Медсестра ахает, Гелий серьёзнеет. Дружной группой идём в ординаторскую. Гелиосу надо бумажки оформить и с пропажей ещё придётся разбираться. Ставлю автографы в нужных местах, Гелиал тем временем выясняет, кто меня принимал. Его друг Феликс, который сейчас на обходе находится.
— Наша звезда Михась лоханулся? — На эти слова дружка Гелий бросает на меня вороватый взгляд, но громкую связь на смартфоне не выключает.
— Феликс, ты на громкости.
— Предупреждать надо… — и немедленно переходит в атаку: — Не, но это додуматься надо, такие деньги в кармане держать. У него с головой точно не всё в порядке.
Ещё у них любимая приколка про весенне-осеннее обострение, свойственное определённого рода гражданам. Не помню ни одного демисезонья, чтобы кто-то из них не пошутил бы так на мой счёт. На худой конец про кого-то другого.
— Феликс, он не таскал, ему буквально за пять минут до того долг отдали. Ему что, съесть их надо было?
Надо же, как удивительно. Гелий меня выгораживает. Я щас слезу пущу, всегда считал его безнадёжным придурком.
— Всё равно. Такое могло только с ним произойти…
Видя нарастающее нетерпение с моей стороны, Гелий давит на друга.
— Феликс, давай по существу. Куда халат делся? Медсестра твоя не забирала?
— Ничего она не брала! Зачем ей чужой халат, сам посуди? Его Автандилыч унёс…
Дальше можно не слушать. Огромный камень падает с плеч. Машу Гелию рукой, тот отключает громкость и продолжает беседу. Долго. Через пять минут переходят на обсуждение планов на выходные.

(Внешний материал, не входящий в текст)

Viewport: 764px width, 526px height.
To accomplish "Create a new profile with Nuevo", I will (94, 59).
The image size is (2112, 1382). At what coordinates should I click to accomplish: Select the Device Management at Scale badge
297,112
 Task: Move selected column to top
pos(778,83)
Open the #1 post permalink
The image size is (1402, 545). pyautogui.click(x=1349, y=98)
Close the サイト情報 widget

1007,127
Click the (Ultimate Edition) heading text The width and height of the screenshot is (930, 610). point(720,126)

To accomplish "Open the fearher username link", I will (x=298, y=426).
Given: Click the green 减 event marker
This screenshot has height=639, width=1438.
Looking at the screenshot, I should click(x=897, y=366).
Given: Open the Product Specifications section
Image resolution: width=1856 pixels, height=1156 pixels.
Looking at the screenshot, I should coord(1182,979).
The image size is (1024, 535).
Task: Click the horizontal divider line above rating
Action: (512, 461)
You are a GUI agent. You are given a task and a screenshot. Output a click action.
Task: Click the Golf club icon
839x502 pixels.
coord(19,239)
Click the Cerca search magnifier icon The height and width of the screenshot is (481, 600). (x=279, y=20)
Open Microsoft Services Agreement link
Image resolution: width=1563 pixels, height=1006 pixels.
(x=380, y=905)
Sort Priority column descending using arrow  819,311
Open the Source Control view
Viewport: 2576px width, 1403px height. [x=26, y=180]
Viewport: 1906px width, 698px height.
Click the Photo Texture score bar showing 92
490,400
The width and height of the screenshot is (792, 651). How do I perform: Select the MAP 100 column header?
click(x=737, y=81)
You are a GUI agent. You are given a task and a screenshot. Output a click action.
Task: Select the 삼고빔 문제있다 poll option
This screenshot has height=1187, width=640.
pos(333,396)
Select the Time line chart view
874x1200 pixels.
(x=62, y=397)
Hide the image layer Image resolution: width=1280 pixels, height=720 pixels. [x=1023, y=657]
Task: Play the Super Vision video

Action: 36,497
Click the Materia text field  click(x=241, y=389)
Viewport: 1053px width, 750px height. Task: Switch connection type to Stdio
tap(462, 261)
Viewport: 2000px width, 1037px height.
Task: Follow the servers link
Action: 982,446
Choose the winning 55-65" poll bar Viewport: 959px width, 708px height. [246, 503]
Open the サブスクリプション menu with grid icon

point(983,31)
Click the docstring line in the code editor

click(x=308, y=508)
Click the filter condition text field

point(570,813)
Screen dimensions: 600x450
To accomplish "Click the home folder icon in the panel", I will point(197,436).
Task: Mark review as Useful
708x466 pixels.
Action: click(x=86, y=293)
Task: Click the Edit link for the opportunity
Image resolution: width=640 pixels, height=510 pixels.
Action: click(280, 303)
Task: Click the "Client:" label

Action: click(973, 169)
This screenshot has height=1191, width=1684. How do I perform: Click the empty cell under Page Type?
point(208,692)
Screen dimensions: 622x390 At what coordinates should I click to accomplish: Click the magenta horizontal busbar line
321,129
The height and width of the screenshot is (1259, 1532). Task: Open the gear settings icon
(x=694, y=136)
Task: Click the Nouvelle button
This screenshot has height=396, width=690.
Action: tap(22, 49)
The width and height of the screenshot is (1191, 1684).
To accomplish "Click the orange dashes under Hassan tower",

Лесбиянки в штанах, блин…
— Подожди! — Гелий останавливает меня, уже открывающего дверь. — Подпиши сначала.
А я-то думал! Точно затупил на ровном месте. Только что сам отказался подписывать бумагу о том, что никаких претензий не имею. Вот он и егозит. Дошёл до того, что заступился за меня! Да перед другом, надо же.
— Нет, Гелий. Днём — деньги, вечером — подпись. Можно и наоборот. Но деньги — вперёд!
Родное реабилитационное.
Хочется есть, но сначала о главном. Стараясь унять излишнюю стремительность, разгоняюсь к кабинету Автандилыча. Киваю на возглас Светочки: «Михал Алексаныч! Вы оч… проснулись⁈»
— У себя, — почти шёпотом отвечает она на вопрошающий кивок в сторону начальственного кабинета.
В него и врываюсь после дежурного стука. Завотделением не тот калибр для тяжеловесных бюрократических церемоний в виде ногастой секретарши и предварительной записи на приём. О, какой пассаж! Почему-то захотелось сказать: «Ну, извините, что помешал вам деньги прятать», хотя куч денег на столе не видать. Всего лишь какие-то бумажки.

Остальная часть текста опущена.